Interestingly enough, there is a primary relationship between the sort of person(s) who would live onboard a (sail)boat, and the basic human freedom which would allow people to earn a living and co-exist anywhere, peacefully.

For those of us who have eschewed the landlubber anchor / rut in our lives, we would also be most comfortable with expecting the right and the freedom to go where we want and do what we want as long as nobody else is hurt by our actions.

Sailboats are emerging as the best path to that diminishing freedom. We are that which can slip through the cracks, globally, of the controlling "authorities", much to their dislike.

We can cast off our lines for anywhere in the world without having to be scanned, stripped, searched, licensed, certified, taxed, checked against any lists, we can carry whatever quantity of liquids we want, we can say words which would easily earn a free trip to Guantanemo, (without any actual "crime" being committed), wear what we do or don't want to, and generally thumb our noses at the uniforms.

"They" don't like this, but for now, they can't do a damn thing about it.


Fair winds.


----------



## denverd0n

DougSabbag said:


> ...we would also be most comfortable with expecting the right and the freedom to go where we want and do what we want as long as nobody else is hurt by our actions.

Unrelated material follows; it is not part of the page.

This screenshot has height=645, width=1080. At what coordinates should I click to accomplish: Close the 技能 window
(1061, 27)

Well, you can EXPECT that all you want, but in today's world, it simply doesn't exist. You only have to travel between a few countries to realize that there is red tape and bureaucracy everywhere. Every country has their laws, and every country insists that you obey them. I'm pretty sure there aren't any countries on this planet that make a special exception for sailors who expect to be able to "do what we want as long as nobody else is hurt."

But, like I said, I won't judge. If you want to work "off the grid," "on the black," "under the table," or whatever they call it wherever you are from, then I say, more power to ya, and good luck!

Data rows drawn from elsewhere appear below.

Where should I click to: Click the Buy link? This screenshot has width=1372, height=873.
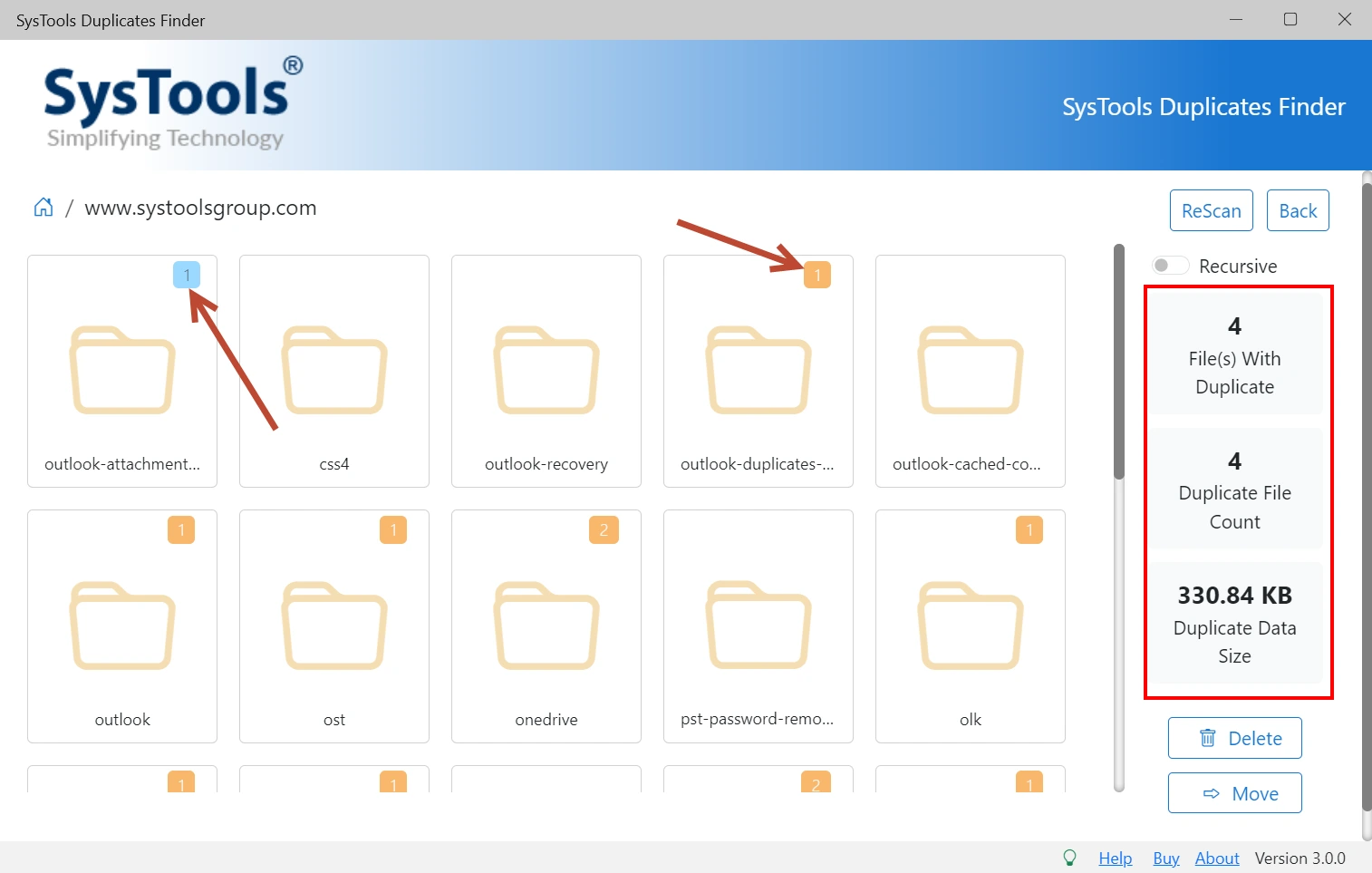[x=1165, y=857]
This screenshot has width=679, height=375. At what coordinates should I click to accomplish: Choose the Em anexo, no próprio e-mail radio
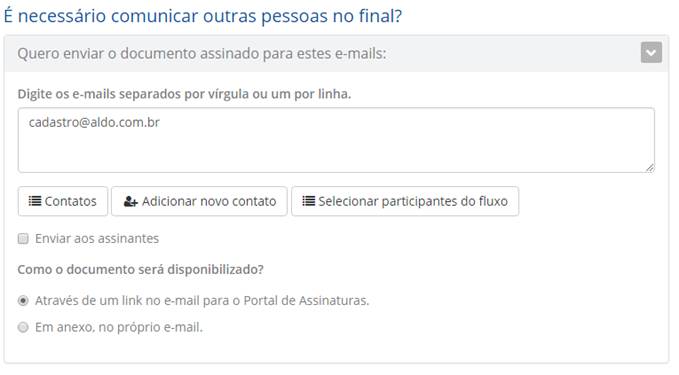click(23, 327)
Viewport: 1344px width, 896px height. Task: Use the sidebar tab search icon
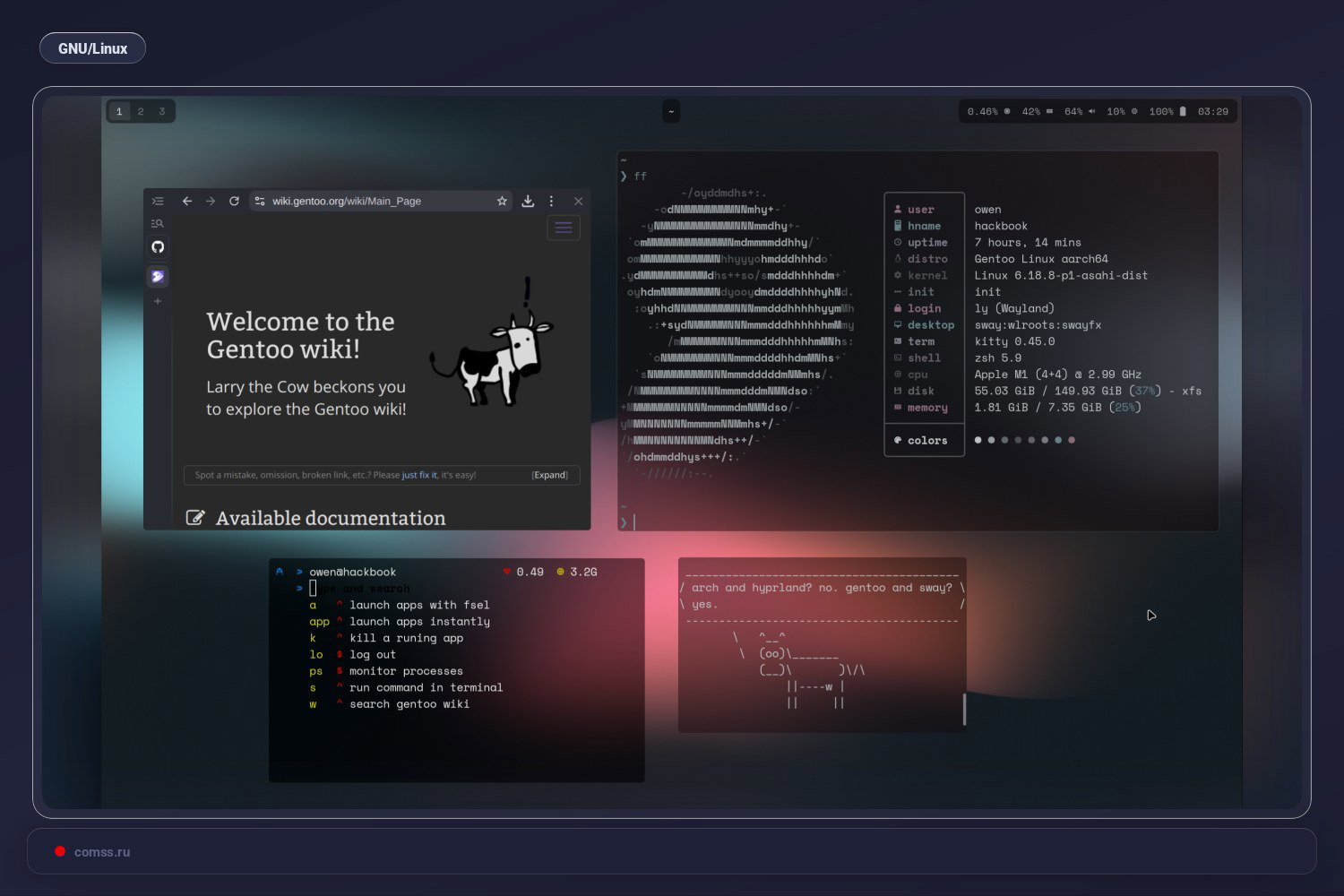[x=158, y=223]
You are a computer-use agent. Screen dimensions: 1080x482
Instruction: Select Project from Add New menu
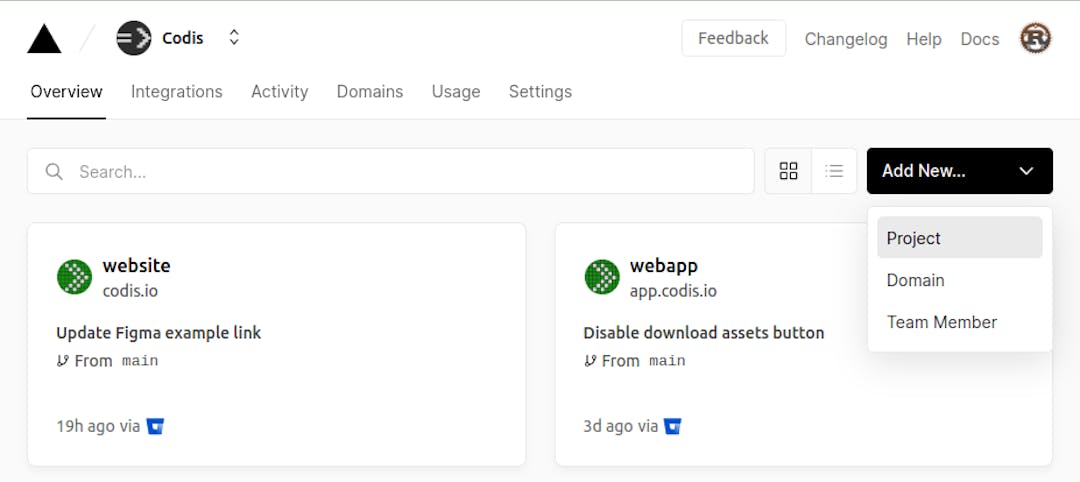(959, 238)
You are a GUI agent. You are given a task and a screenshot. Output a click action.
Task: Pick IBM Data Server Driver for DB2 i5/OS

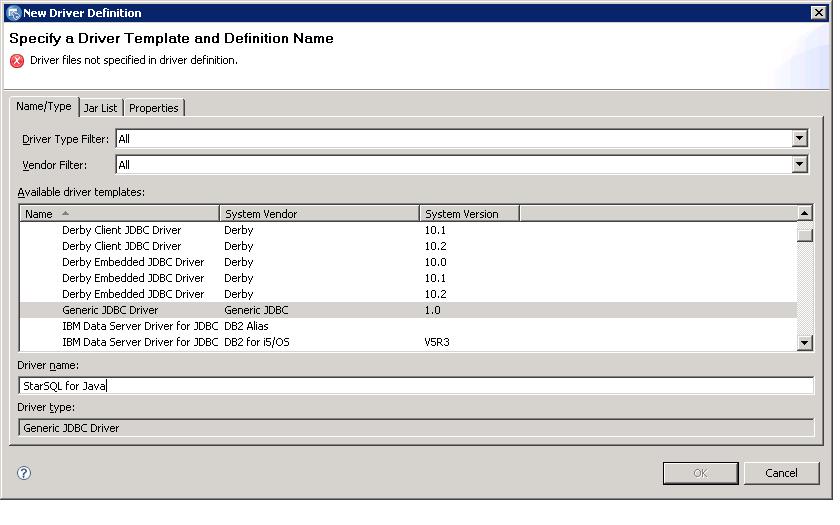click(x=139, y=342)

However, I do reserve the right to be righteously unimpressed, and even laugh at your foolishness, if you make this choice, happen to be one of the few who get caught, and then whine to the world about how unfair it is for you to be punished. I only mention this because--can't remember if it was this forum, or one of the others that I frequent--some time back a poster went on a tirade about the injustice of him being jailed and fined by foreign officials when he got caught breaking their laws. He thought it was terribly wrong that HE got caught when so many others don't. Sorry, but you will get no sympathy from me on that one!


----------



## Capt.aaron

Travel to foriegn countries and you'll see ton's of foreigners owning businesses. I built and owned a night club in Isla Mujeres. I own property in Honduras, who's motto is " Honduras, we are open for business" I'm contemplating building a bar on my dock, maybe putting out some moorings. Permits are in place to be paid, pay 'em. I've worked under the table in foreign coutries. I built fiber glass sh!t tanks in Belize city. In '92, I was broke and demasted up Haulover creek in Belize city. The owner of the Marina that I was in debt to hired me, he needed a good glass guy. I was under the umbrella of " nobody messed with him." I've run under ground charters. It's not illegal if you don't " charge". Just don't be stupid about it. I've worked legally as a dive master, delivery captain, merchant marine. I painted flowers and moons on t shirts and sold them to mostly Guatemalan tourist's in the mountains of Guatemala. I paid the local administration for a street vendors permit daily. Resourceful is what you need to be, and sometimes have a local partner. People who say you can't do it, have'nt done it, and people who say you can, have.


----------



## MarkofSeaLife

DougSabbag said:


> the basic human freedom which would allow people to earn a living and co-exist anywhere, peacefully.
> ... expecting the right and the freedom to go where we want and do what we want as long as nobody else is hurt by our actions.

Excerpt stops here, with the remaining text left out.